I
Como amaste a los desheredados,
los desheredados también te aman
y no permiten que te nos vayas
con tu cuerpo cóncavo hacia el silencio.
En las noches de octubre cuando el
austro
lame las cicatrices de las ciudades
y pasa por el Tahuantinsuyo
batiendo el gran caracol de la pampa
tu figura luminosa sale al altiplano
donde duermen la hierba mate y los caballos
en el sueño acuchillado del indio.
Te hemos visto emergiendo de la
niebla
asomarte al filo de la obsidiana
para hacer como Quetzalcoalt
al hombre en el maíz del tiempo
e irte entre los apalencados y los montoneros
y los resplandecientes cañaverales atlánticos
a descarrilar la historia en Santa Clara.

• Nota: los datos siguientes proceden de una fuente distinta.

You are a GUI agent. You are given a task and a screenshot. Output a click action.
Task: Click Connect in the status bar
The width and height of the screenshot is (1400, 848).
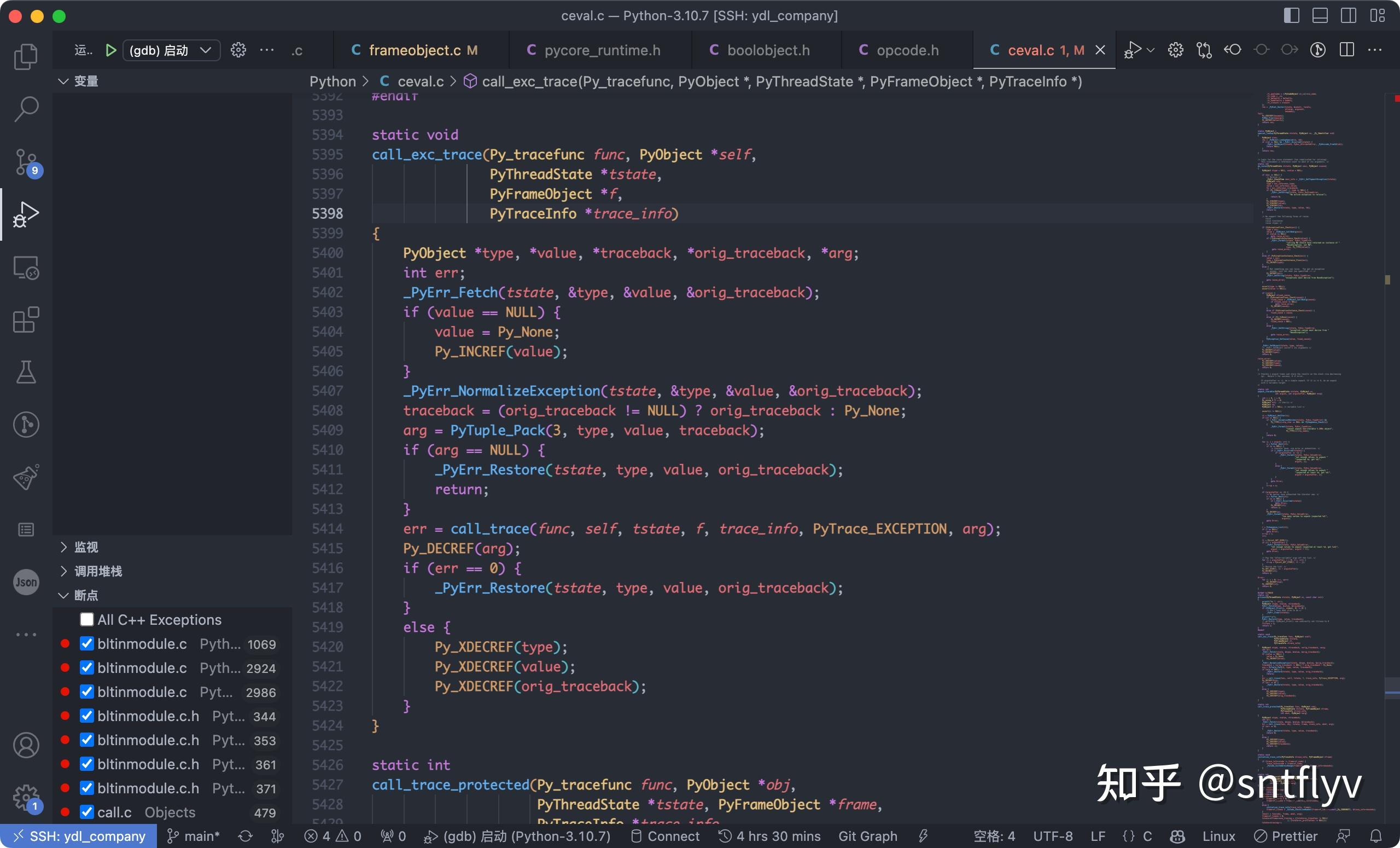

A los que trinchan nuestro oro y
nuestra agua,
a los que encienden el corazón de las salitreras
y degüellan el pongo en la oscuridad
que sepan que tus manos buenas
siguen más allá de la cercenación
que aún nos queda el relente de la plata
cristalizada en tu rostro, Comandante.
II
Ernesto ha doblado en el silencio.
Venga si nunca ha visto el girasol, los puestos de reses en la pampa.

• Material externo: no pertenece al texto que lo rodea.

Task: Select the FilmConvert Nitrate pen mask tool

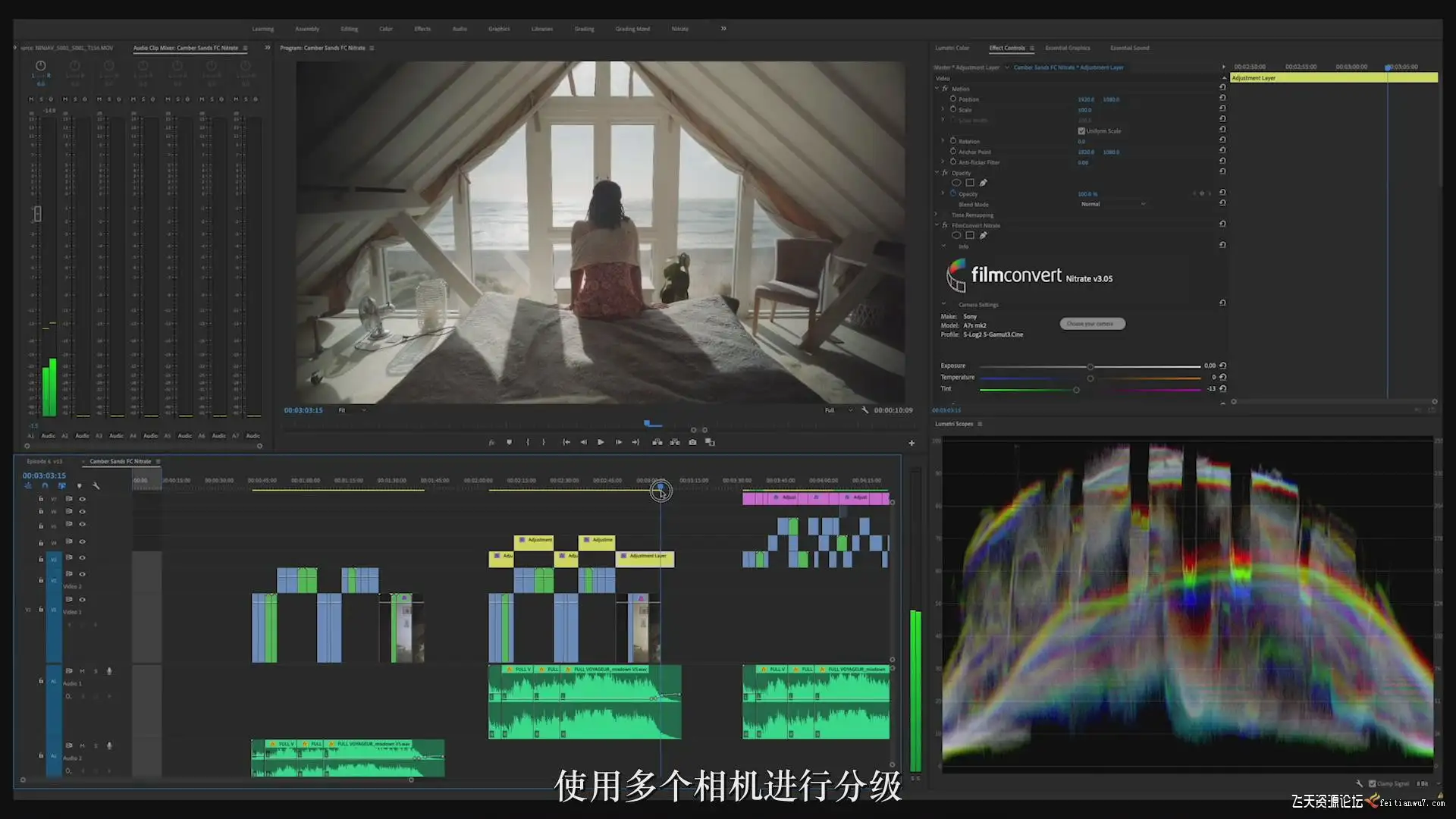Action: [x=984, y=236]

Esta virreinal Argentina cercada de pólvora por Pedro de Mendoza.
Buenos Aires es eterna, Bahía Blanca, los gauchos del Rosario.

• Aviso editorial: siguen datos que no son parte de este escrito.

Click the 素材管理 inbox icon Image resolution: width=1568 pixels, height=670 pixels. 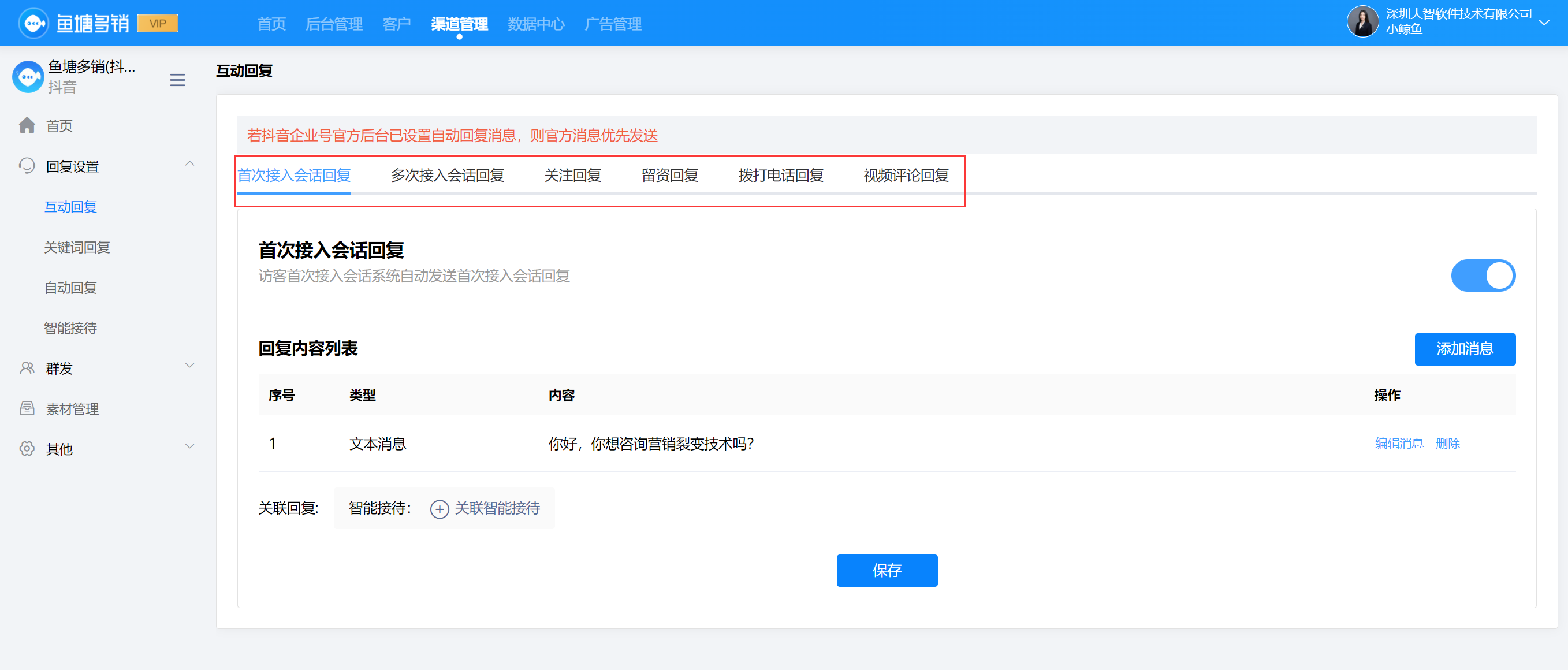pos(27,408)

Todas esas verdades que sabían
Alberto Granados y tú
a lomos del asma y la bicicleta
mientras caía lentamente la llovizna
en los ojos temblorosos de Chichina.
Voy a brindar del agua de vida por
Ernesto
en la cacharrita de la guerrilla de Ñacahuasu
sin mujeres ni organillero
que bailen los solos de bandoneón.
Lloverá sobre las ciudades de
Corrientes,
sobre tanta gente decapitada
y solo nos queda que aparezcas
junto al llanto del compadrito hacia Sorrento.
III
Venías con el relente de la plata
cristalizada en tu rostro, Comandante
para abrirles la puerta a los padecedores
del hambre oscura del corazón
y decirnos hecho fuego bajo la estrella
que estábamos bebiendo tu plenitud,
que estábamos bebiendo de la plata
cristalizada en tu rostro, Comandante.